Having returned from our holiday, we fell into the lull of late July in North Norfolk. It was extremely uneventful. That was until the very last day of the month, when this happened…

That morning, my dad & I had made one of our regular trips to Cley to see my second & third Cattle Egrets. All was well, the visit was pleasant, and we returned home in good time. Dad had a meeting for most of that afternoon, which didn’t help when we reached 2:34pm. Staff at Minsmere RSPB received reports of a ‘Purple Gallinule’ on one of the pools: apparently it was ringed, so it was assumed that this was another escape. That was until 3:05pm, when a tweet from RSPB Minsmere changed all that: the bird was unringed, wary & still on the pool. The twitch was on.
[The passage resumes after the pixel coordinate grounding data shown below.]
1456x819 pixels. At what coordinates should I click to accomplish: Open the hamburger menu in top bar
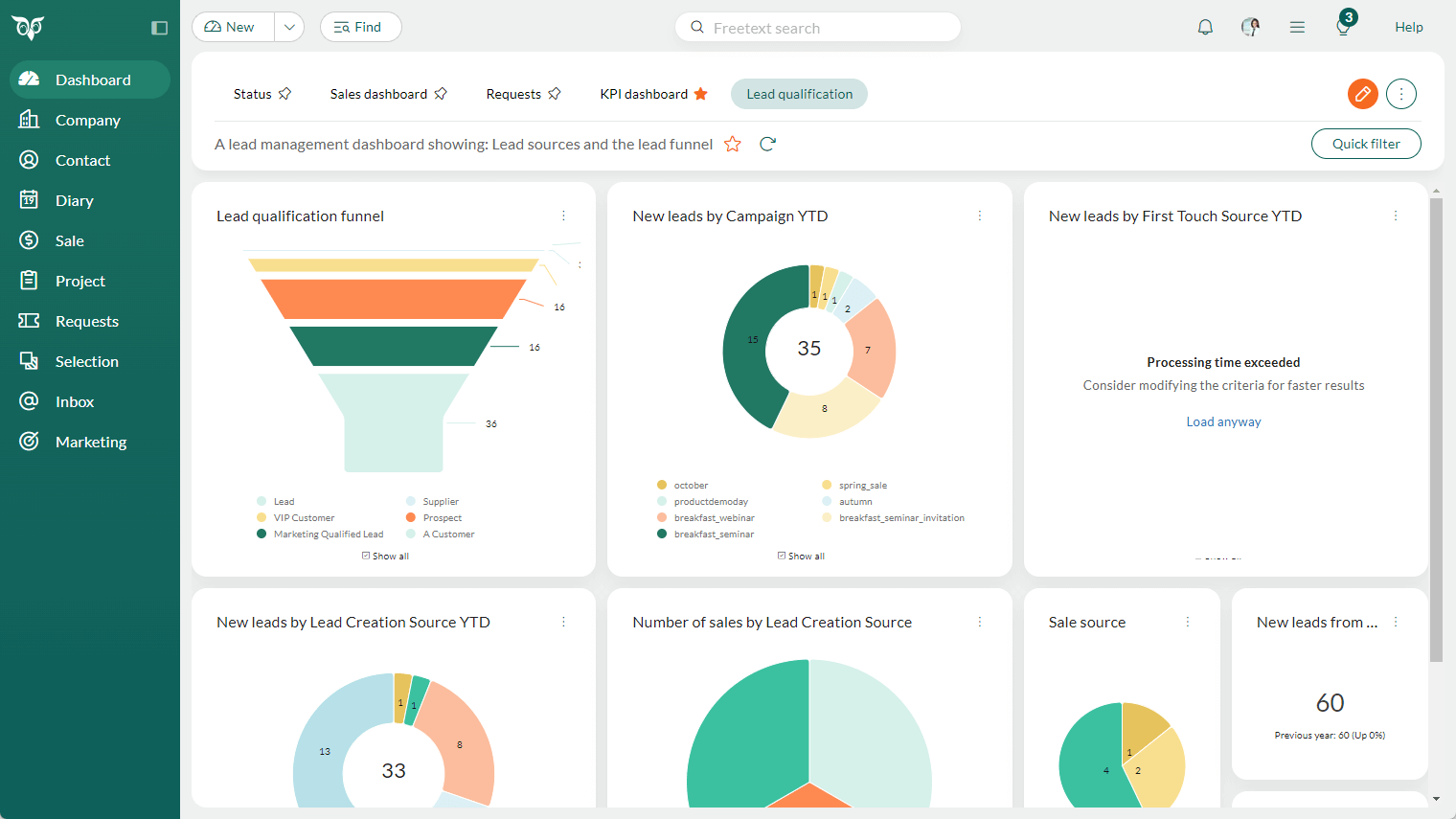(1297, 27)
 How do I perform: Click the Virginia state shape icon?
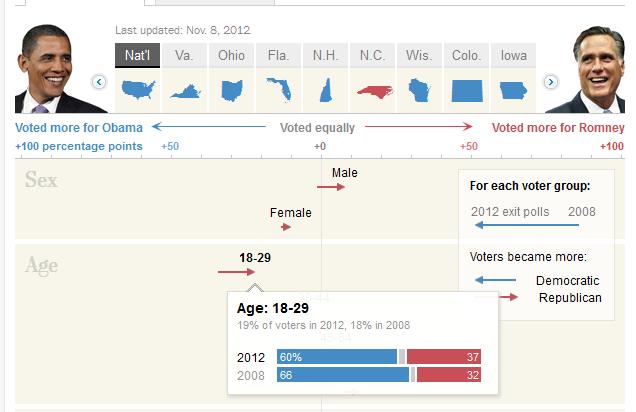184,91
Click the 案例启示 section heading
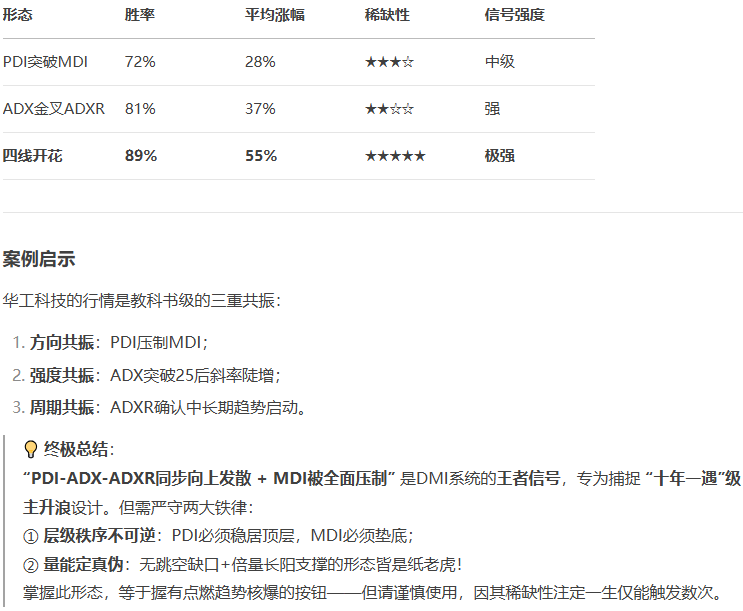The image size is (743, 611). 39,259
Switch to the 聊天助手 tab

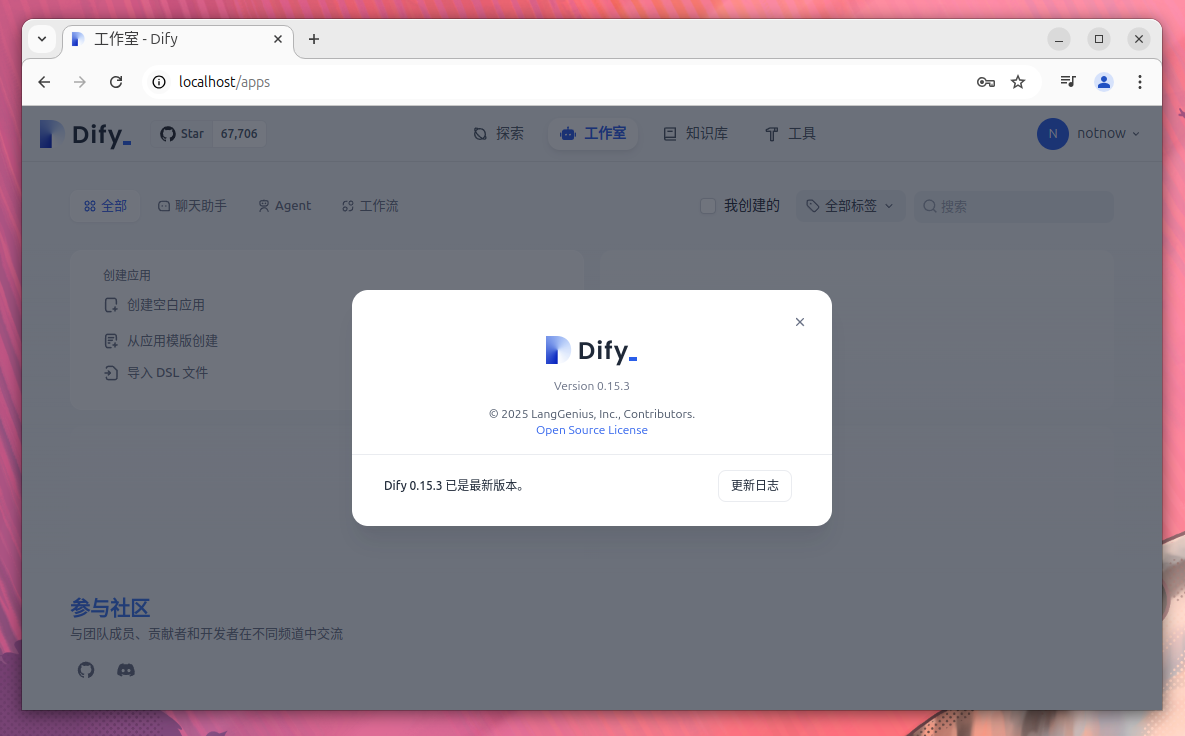point(192,205)
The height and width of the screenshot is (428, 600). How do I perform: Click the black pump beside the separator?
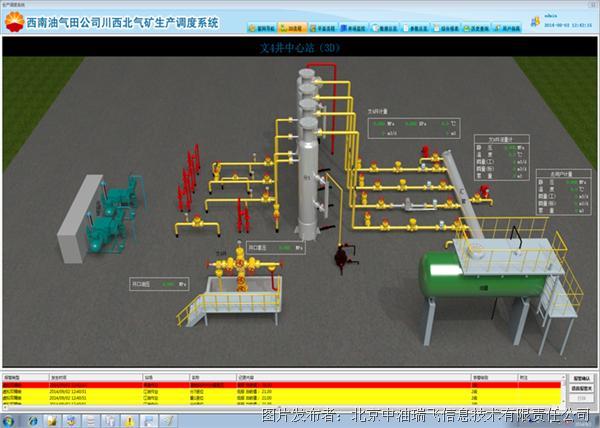[344, 256]

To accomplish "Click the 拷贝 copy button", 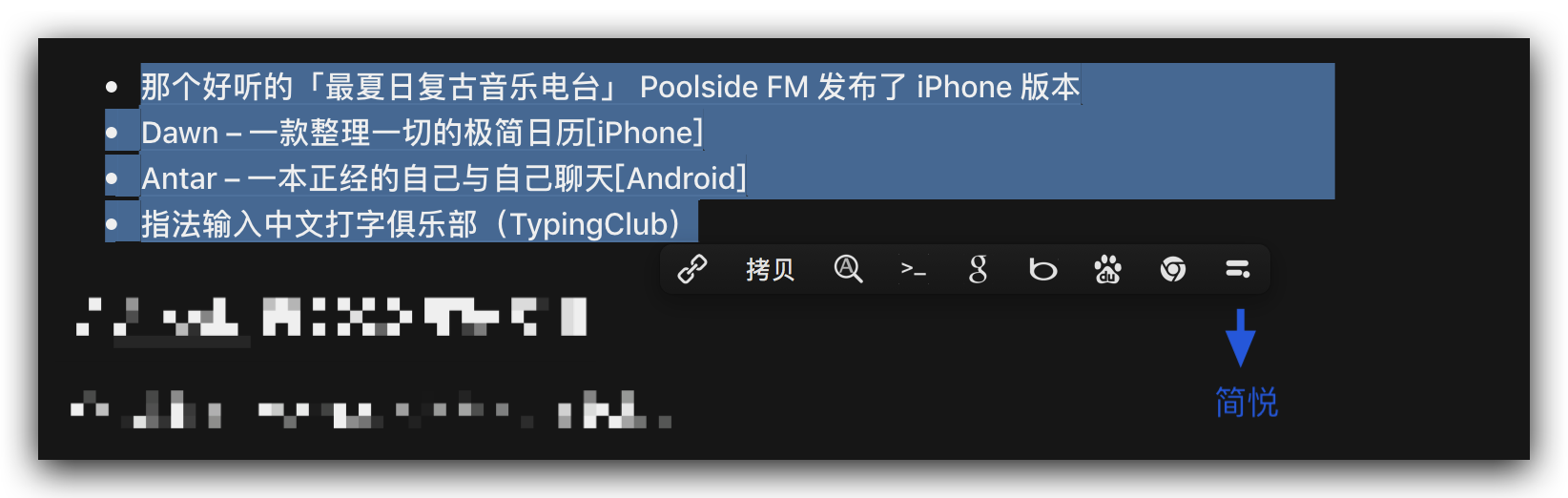I will pyautogui.click(x=770, y=270).
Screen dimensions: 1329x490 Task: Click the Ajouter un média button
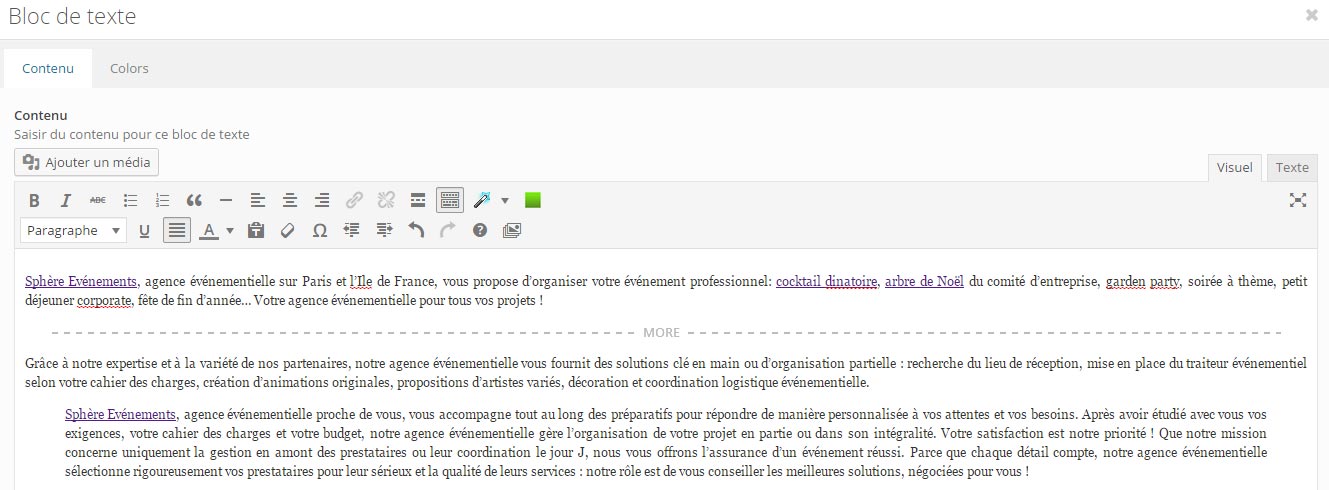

Finally, after a two-hour drive down to the reserve, I got my first ‘first’: what was being considered to be Britain’s first wild Western Purple Swamphen. It hung around for several days, then it disappeared, then it or another was seen in North Lincolnshire. Only time will tell if this record gets accepted, and put on my life list. In any case, it was my first UK lifer for over four months (in hindsight, it would have been wiser to have travelled down early next morning, which would have also got me Honey Buzzard, another lifer, but they’re quite common so I wasn’t too annoyed).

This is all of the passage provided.